[Dataset excerpt]
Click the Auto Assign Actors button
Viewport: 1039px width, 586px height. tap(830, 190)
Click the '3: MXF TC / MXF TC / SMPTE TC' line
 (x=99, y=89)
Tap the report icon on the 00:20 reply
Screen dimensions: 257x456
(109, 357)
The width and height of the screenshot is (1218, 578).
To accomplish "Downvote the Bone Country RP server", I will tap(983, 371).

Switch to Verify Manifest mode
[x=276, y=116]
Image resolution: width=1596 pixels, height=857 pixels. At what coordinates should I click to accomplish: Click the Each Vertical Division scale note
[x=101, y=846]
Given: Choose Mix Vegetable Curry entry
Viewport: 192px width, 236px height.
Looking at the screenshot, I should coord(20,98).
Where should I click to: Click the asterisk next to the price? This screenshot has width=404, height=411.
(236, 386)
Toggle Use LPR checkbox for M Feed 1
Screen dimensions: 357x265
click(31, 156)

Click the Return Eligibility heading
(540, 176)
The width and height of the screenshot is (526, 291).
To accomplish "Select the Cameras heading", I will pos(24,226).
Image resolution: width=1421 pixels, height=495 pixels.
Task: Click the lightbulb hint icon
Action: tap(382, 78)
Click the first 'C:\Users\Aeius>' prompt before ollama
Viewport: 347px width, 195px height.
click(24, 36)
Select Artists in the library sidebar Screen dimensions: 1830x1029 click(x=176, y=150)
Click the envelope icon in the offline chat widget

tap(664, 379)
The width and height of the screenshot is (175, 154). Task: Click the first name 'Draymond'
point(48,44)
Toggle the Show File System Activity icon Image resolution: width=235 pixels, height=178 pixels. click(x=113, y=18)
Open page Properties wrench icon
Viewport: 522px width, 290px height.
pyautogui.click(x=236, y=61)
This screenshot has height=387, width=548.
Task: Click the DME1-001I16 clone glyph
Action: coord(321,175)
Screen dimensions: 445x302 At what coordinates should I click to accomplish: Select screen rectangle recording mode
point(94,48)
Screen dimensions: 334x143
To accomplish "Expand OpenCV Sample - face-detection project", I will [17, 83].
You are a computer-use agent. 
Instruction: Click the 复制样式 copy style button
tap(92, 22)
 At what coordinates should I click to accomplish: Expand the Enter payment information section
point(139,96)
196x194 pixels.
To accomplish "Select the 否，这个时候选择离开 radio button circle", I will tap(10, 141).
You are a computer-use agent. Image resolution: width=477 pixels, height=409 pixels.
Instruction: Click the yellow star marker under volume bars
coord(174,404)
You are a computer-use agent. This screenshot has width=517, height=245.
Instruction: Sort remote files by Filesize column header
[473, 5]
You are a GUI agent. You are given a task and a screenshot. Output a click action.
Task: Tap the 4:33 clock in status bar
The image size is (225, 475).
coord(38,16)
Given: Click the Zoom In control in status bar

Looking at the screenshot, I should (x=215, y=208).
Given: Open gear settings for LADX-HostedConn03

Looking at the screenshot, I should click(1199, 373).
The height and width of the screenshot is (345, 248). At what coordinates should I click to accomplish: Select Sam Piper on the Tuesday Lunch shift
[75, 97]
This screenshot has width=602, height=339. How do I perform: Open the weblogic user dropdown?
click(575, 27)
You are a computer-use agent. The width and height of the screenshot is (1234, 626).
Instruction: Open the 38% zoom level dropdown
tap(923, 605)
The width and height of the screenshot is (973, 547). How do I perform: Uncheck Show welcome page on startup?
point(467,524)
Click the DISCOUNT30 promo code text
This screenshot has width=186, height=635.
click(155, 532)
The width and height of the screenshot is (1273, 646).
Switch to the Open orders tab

» **GIVEN INSTRUCTION**: Reproduce every row above word for word, without changing anything.

» **RIGHT ANSWER**:
Click the Auto Assign Actors button
Viewport: 1039px width, 586px height. tap(830, 190)
Click the '3: MXF TC / MXF TC / SMPTE TC' line
 (x=99, y=89)
Tap the report icon on the 00:20 reply
Screen dimensions: 257x456
(109, 357)
The width and height of the screenshot is (1218, 578).
To accomplish "Downvote the Bone Country RP server", I will tap(983, 371).

Switch to Verify Manifest mode
[x=276, y=116]
Image resolution: width=1596 pixels, height=857 pixels. At what coordinates should I click to accomplish: Click the Each Vertical Division scale note
[x=101, y=846]
Given: Choose Mix Vegetable Curry entry
Viewport: 192px width, 236px height.
Looking at the screenshot, I should coord(20,98).
Where should I click to: Click the asterisk next to the price? This screenshot has width=404, height=411.
(236, 386)
Toggle Use LPR checkbox for M Feed 1
Screen dimensions: 357x265
click(31, 156)

Click the Return Eligibility heading
(540, 176)
The width and height of the screenshot is (526, 291).
To accomplish "Select the Cameras heading", I will pos(24,226).
Image resolution: width=1421 pixels, height=495 pixels.
Task: Click the lightbulb hint icon
Action: tap(382, 78)
Click the first 'C:\Users\Aeius>' prompt before ollama
Viewport: 347px width, 195px height.
click(24, 36)
Select Artists in the library sidebar Screen dimensions: 1830x1029 click(x=176, y=150)
Click the envelope icon in the offline chat widget

tap(664, 379)
The width and height of the screenshot is (175, 154). Task: Click the first name 'Draymond'
point(48,44)
Toggle the Show File System Activity icon Image resolution: width=235 pixels, height=178 pixels. click(x=113, y=18)
Open page Properties wrench icon
Viewport: 522px width, 290px height.
pyautogui.click(x=236, y=61)
This screenshot has height=387, width=548.
Task: Click the DME1-001I16 clone glyph
Action: coord(321,175)
Screen dimensions: 445x302 At what coordinates should I click to accomplish: Select screen rectangle recording mode
point(94,48)
Screen dimensions: 334x143
To accomplish "Expand OpenCV Sample - face-detection project", I will [17, 83].
You are a computer-use agent. 
Instruction: Click the 复制样式 copy style button
tap(92, 22)
 At what coordinates should I click to accomplish: Expand the Enter payment information section
point(139,96)
196x194 pixels.
To accomplish "Select the 否，这个时候选择离开 radio button circle", I will tap(10, 141).
You are a computer-use agent. Image resolution: width=477 pixels, height=409 pixels.
Instruction: Click the yellow star marker under volume bars
coord(174,404)
You are a computer-use agent. This screenshot has width=517, height=245.
Instruction: Sort remote files by Filesize column header
[473, 5]
You are a GUI agent. You are given a task and a screenshot. Output a click action.
Task: Tap the 4:33 clock in status bar
The image size is (225, 475).
coord(38,16)
Given: Click the Zoom In control in status bar

Looking at the screenshot, I should (x=215, y=208).
Given: Open gear settings for LADX-HostedConn03

Looking at the screenshot, I should click(1199, 373).
The height and width of the screenshot is (345, 248). At what coordinates should I click to accomplish: Select Sam Piper on the Tuesday Lunch shift
[75, 97]
This screenshot has width=602, height=339. How do I perform: Open the weblogic user dropdown?
click(575, 27)
You are a computer-use agent. The width and height of the screenshot is (1234, 626).
Instruction: Open the 38% zoom level dropdown
tap(923, 605)
The width and height of the screenshot is (973, 547). How do I perform: Uncheck Show welcome page on startup?
point(467,524)
Click the DISCOUNT30 promo code text
This screenshot has width=186, height=635.
click(155, 532)
The width and height of the screenshot is (1273, 646).
Switch to the Open orders tab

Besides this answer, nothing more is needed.